### Information given
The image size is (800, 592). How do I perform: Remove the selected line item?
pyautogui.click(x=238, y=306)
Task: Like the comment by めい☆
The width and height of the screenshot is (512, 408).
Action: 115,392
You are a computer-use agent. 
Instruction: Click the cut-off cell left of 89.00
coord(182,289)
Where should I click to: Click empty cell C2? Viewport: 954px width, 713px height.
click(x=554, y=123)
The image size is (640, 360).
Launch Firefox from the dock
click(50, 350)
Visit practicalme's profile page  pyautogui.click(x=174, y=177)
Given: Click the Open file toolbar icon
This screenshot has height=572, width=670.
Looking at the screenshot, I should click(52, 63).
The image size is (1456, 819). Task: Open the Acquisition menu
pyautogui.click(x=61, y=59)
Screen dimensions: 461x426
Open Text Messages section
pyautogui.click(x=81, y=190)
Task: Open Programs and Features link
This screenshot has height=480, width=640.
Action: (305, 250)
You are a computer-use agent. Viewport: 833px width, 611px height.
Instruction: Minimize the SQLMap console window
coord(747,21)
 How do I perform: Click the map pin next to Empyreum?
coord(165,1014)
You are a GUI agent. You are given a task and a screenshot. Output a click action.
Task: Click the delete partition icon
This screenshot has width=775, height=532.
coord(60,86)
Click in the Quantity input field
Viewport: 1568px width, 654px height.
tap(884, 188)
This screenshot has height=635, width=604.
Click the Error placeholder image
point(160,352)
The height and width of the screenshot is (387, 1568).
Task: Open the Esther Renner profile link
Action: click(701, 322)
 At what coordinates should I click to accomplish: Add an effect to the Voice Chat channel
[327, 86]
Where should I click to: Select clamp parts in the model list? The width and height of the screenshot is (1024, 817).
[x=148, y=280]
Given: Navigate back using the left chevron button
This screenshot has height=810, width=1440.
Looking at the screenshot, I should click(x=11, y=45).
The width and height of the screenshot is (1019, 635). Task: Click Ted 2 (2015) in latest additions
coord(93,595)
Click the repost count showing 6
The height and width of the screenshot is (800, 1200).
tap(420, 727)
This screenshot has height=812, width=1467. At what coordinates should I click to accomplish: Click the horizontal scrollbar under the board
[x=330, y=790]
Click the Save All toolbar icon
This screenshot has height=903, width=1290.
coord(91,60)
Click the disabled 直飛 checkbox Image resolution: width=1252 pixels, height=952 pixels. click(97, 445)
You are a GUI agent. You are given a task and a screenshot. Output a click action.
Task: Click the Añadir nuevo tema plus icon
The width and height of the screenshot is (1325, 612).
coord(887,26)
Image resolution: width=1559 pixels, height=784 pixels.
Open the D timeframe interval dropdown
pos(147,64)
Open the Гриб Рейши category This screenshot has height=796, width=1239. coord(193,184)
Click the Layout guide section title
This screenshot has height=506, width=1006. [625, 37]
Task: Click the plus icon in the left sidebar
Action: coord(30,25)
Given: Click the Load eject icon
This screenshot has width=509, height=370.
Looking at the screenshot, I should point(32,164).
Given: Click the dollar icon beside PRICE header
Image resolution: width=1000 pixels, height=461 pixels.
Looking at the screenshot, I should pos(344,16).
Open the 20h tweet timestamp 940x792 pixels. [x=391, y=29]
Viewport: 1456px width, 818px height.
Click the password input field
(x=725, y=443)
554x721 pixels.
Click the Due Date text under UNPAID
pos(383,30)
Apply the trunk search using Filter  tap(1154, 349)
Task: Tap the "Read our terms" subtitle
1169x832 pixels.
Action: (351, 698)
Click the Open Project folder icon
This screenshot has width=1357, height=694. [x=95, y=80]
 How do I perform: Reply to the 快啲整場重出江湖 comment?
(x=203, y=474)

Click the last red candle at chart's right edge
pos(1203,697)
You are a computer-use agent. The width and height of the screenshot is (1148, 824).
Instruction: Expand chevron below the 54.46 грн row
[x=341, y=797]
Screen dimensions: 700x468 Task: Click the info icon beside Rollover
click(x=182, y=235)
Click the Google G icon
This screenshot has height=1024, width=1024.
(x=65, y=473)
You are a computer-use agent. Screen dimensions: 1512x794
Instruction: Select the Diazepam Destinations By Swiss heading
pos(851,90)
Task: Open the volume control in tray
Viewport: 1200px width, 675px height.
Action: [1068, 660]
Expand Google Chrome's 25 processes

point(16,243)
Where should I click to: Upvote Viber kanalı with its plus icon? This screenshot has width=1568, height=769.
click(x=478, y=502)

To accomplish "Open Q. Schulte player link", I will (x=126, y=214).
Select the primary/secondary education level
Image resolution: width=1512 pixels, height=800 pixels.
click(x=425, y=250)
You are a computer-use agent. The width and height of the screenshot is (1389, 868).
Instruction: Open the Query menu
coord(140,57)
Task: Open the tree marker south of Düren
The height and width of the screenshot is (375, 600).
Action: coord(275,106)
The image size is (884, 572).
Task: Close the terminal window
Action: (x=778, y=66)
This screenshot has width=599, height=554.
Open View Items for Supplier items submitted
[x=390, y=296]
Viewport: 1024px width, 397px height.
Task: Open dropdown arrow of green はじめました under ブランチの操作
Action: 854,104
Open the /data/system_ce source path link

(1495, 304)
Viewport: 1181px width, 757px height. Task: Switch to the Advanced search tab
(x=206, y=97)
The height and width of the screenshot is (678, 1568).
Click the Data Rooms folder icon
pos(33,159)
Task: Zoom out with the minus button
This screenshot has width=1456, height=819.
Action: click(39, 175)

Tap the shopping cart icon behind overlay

### What you should do
Rewrite all of the lines above, putting "Goal" wherever "Instruction" appears and changing nothing else.

### Solution for this exercise
The image size is (800, 592). How do I perform: Remove the selected line item?
pyautogui.click(x=238, y=306)
Task: Like the comment by めい☆
The width and height of the screenshot is (512, 408).
Action: 115,392
You are a computer-use agent. 
Goal: Click the cut-off cell left of 89.00
coord(182,289)
Where should I click to: Click empty cell C2? Viewport: 954px width, 713px height.
click(x=554, y=123)
The image size is (640, 360).
Launch Firefox from the dock
click(50, 350)
Visit practicalme's profile page  pyautogui.click(x=174, y=177)
Given: Click the Open file toolbar icon
This screenshot has height=572, width=670.
Looking at the screenshot, I should click(52, 63).
The image size is (1456, 819). Task: Open the Acquisition menu
pyautogui.click(x=61, y=59)
Screen dimensions: 461x426
Open Text Messages section
pyautogui.click(x=81, y=190)
Task: Open Programs and Features link
This screenshot has height=480, width=640.
Action: (305, 250)
You are a computer-use agent. Viewport: 833px width, 611px height.
Goal: Minimize the SQLMap console window
coord(747,21)
 How do I perform: Click the map pin next to Empyreum?
coord(165,1014)
You are a GUI agent. You are given a task and a screenshot. Output a click action.
Task: Click the delete partition icon
This screenshot has width=775, height=532.
coord(60,86)
Click in the Quantity input field
Viewport: 1568px width, 654px height.
tap(884, 188)
This screenshot has height=635, width=604.
Click the Error placeholder image
point(160,352)
The height and width of the screenshot is (387, 1568).
Task: Open the Esther Renner profile link
Action: click(701, 322)
 At what coordinates should I click to accomplish: Add an effect to the Voice Chat channel
[327, 86]
Where should I click to: Select clamp parts in the model list? The width and height of the screenshot is (1024, 817).
[x=148, y=280]
Given: Navigate back using the left chevron button
This screenshot has height=810, width=1440.
Looking at the screenshot, I should click(x=11, y=45).
The width and height of the screenshot is (1019, 635). Task: Click Ted 2 (2015) in latest additions
coord(93,595)
Click the repost count showing 6
The height and width of the screenshot is (800, 1200).
tap(420, 727)
This screenshot has height=812, width=1467. At what coordinates should I click to accomplish: Click the horizontal scrollbar under the board
[x=330, y=790]
Click the Save All toolbar icon
This screenshot has height=903, width=1290.
coord(91,60)
Click the disabled 直飛 checkbox Image resolution: width=1252 pixels, height=952 pixels. click(97, 445)
You are a GUI agent. You are given a task and a screenshot. Output a click action.
Task: Click the Añadir nuevo tema plus icon
The width and height of the screenshot is (1325, 612).
coord(887,26)
Image resolution: width=1559 pixels, height=784 pixels.
Open the D timeframe interval dropdown
pos(147,64)
Open the Гриб Рейши category This screenshot has height=796, width=1239. coord(193,184)
Click the Layout guide section title
This screenshot has height=506, width=1006. [625, 37]
Task: Click the plus icon in the left sidebar
Action: coord(30,25)
Given: Click the Load eject icon
This screenshot has width=509, height=370.
Looking at the screenshot, I should point(32,164).
Given: Click the dollar icon beside PRICE header
Image resolution: width=1000 pixels, height=461 pixels.
Looking at the screenshot, I should pos(344,16).
Open the 20h tweet timestamp 940x792 pixels. [x=391, y=29]
Viewport: 1456px width, 818px height.
Click the password input field
(x=725, y=443)
554x721 pixels.
Click the Due Date text under UNPAID
pos(383,30)
Apply the trunk search using Filter  tap(1154, 349)
Task: Tap the "Read our terms" subtitle
1169x832 pixels.
Action: (351, 698)
Click the Open Project folder icon
This screenshot has width=1357, height=694. [x=95, y=80]
 How do I perform: Reply to the 快啲整場重出江湖 comment?
(x=203, y=474)

Click the last red candle at chart's right edge
pos(1203,697)
You are a computer-use agent. The width and height of the screenshot is (1148, 824).
Goal: Expand chevron below the 54.46 грн row
[x=341, y=797]
Screen dimensions: 700x468 Task: Click the info icon beside Rollover
click(x=182, y=235)
Click the Google G icon
This screenshot has height=1024, width=1024.
(x=65, y=473)
You are a computer-use agent. Screen dimensions: 1512x794
Goal: Select the Diazepam Destinations By Swiss heading
pos(851,90)
Task: Open the volume control in tray
Viewport: 1200px width, 675px height.
Action: [1068, 660]
Expand Google Chrome's 25 processes

point(16,243)
Where should I click to: Upvote Viber kanalı with its plus icon? This screenshot has width=1568, height=769.
click(x=478, y=502)

To accomplish "Open Q. Schulte player link", I will (x=126, y=214).
Select the primary/secondary education level
Image resolution: width=1512 pixels, height=800 pixels.
click(x=425, y=250)
You are a computer-use agent. The width and height of the screenshot is (1389, 868).
Goal: Open the Query menu
coord(140,57)
Task: Open the tree marker south of Düren
The height and width of the screenshot is (375, 600).
Action: coord(275,106)
The image size is (884, 572).
Task: Close the terminal window
Action: (x=778, y=66)
This screenshot has width=599, height=554.
Open View Items for Supplier items submitted
[x=390, y=296]
Viewport: 1024px width, 397px height.
Task: Open dropdown arrow of green はじめました under ブランチの操作
Action: 854,104
Open the /data/system_ce source path link

(1495, 304)
Viewport: 1181px width, 757px height. Task: Switch to the Advanced search tab
(x=206, y=97)
The height and width of the screenshot is (678, 1568).
Click the Data Rooms folder icon
pos(33,159)
Task: Zoom out with the minus button
This screenshot has width=1456, height=819.
Action: click(39, 175)

Tap the shopping cart icon behind overlay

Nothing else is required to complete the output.